Quand je baisse la tête jusqu'à toucher mon ma poitrine avec mon menton, je vois Adil faire la grimace lorsqu'il baisse les yeux sur mon plat. Puis il regarde ma boisson, et froisse son nez droit. Je lève un sourcil et croise les bras.
- T'as un problème avec les restaurant asiatiques ? Je lui lâche en le fixant.
Il s'affale sur le fauteuil juste en face de moi. Puis, d'un geste brusque, il pioche une de mes baguettes et l'enfonce dans un des petits kimbap. Je me redresse, faisant craquer mes épaules. J'avoue que je n'aime pas lorsqu'il se comporte brutalement, comme si tout l'agaçait.
- C'est chelou, me dit-il. Et puis, je n'aime pas trop les sushis.
- Alors pourquoi t'es venu ?
Il me fixe d'un regard dur. Sa main lâche la baguette.
- Tu veux que je dégage ?
- Bah c'est toi qui vois hein, je lâche en buvant ma boisson verdâtre. Tu fais ce que tu veux.
Il pousse la table, visiblement vexé. Je ne bouge pas, et continue à boire en le fixant d'un oeil curieux. Je me rends compte qu'en vérité, Adil est encore un inconnu pour moi. Ces gestes brusques et incontrôlés cachent quelque chose. De profond. Ou alors je m'imagine des choses pour essayer de garder un certain contrôle sur notre relation. Comme d'habitude, Anna, comme d'habitude. Il se lève d'un coup et me tourne le dos.
- Hé ! Je l'interpelle et j'attrape précipitamment mes affaires.
Je regarde mon repas à peine terminer. Je ferme la boîte en carton et la fourre dans mon Eastpack noir. Je le suis dehors, après avoir bafouillé un "au revoir merci" à la serveuse qui m'a apporté mon repas. Il pleut assez fort dehors. Des grosses gouttes me tombent sur la tête soudainement. Je ne m'attendais pas à finir trempée au bout de quelques minutes.
- Adil attends ! Je crie, le voyant déjà loin.
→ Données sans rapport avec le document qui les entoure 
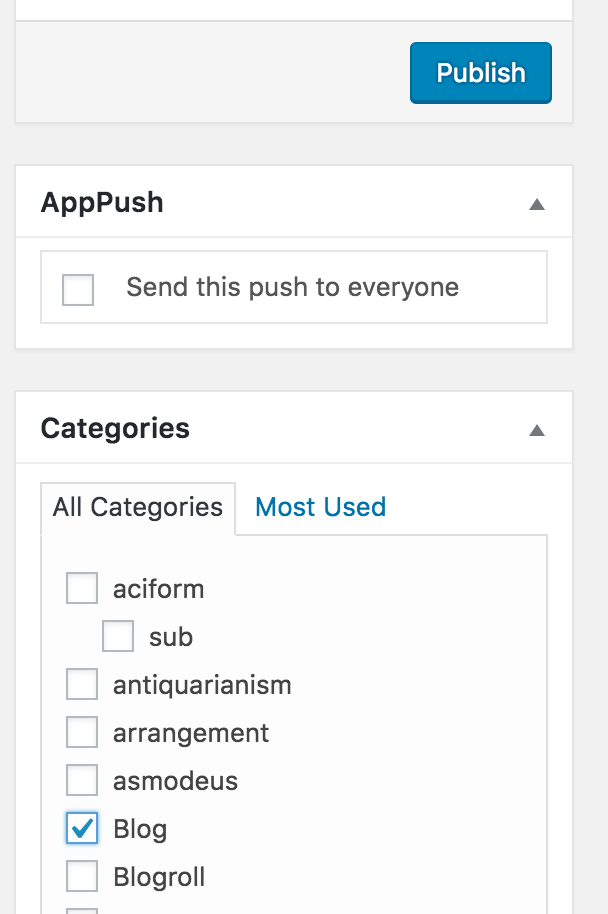Collapse the Categories panel

point(537,428)
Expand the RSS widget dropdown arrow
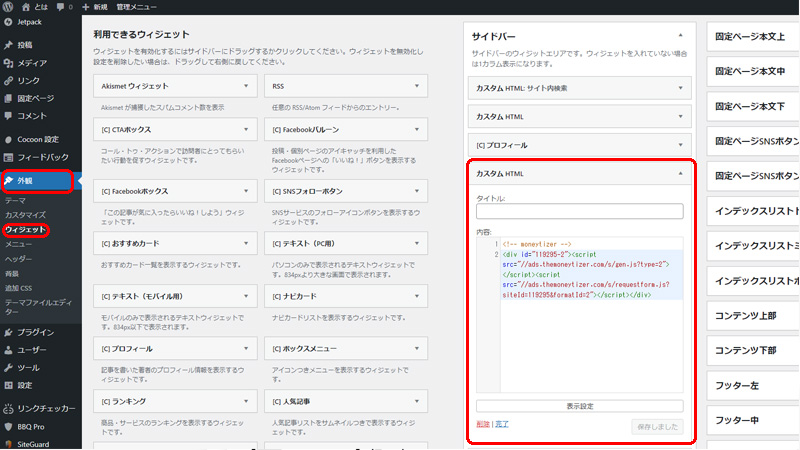Screen dimensions: 800x450 (417, 87)
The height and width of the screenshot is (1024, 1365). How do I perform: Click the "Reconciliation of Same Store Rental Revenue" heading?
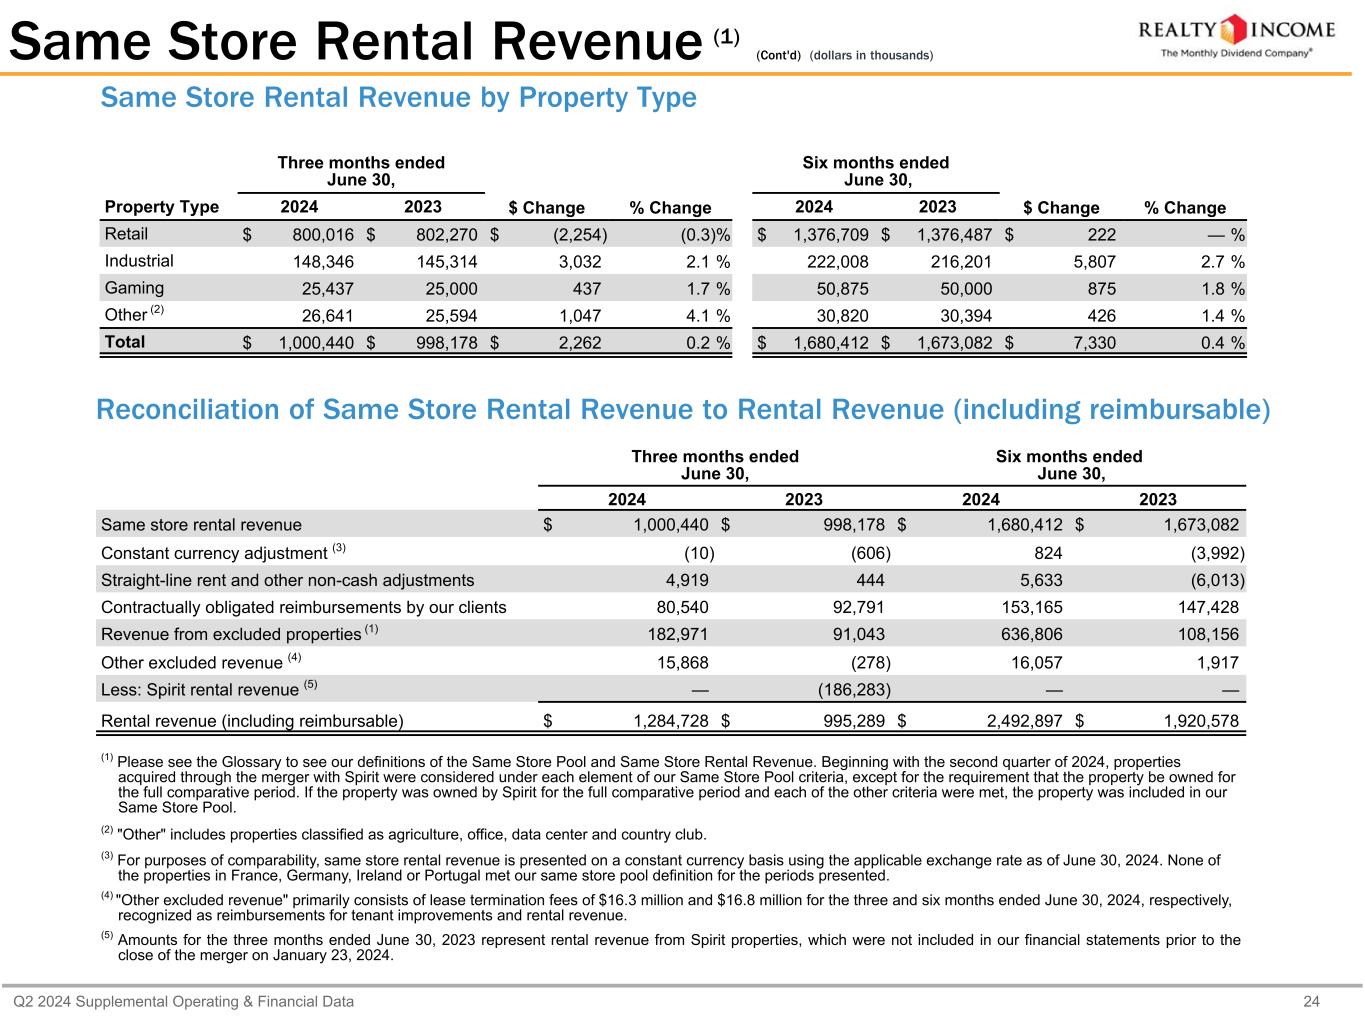(683, 410)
Je trottine vers lui, qui a la capuche lui recouvrant le visage. La mienne s'envole toutes les trente secondes et je laisse finalement tomber. Il s'arrête tout à coup. Dans mon élan, je me cogne contre un homme, qui me crache des insultes à la figures. Puis il passe son chemin rapidement en me lançant un regard noir. Mes mains s'agrippent à mon sac comme une bouée de sauvetage.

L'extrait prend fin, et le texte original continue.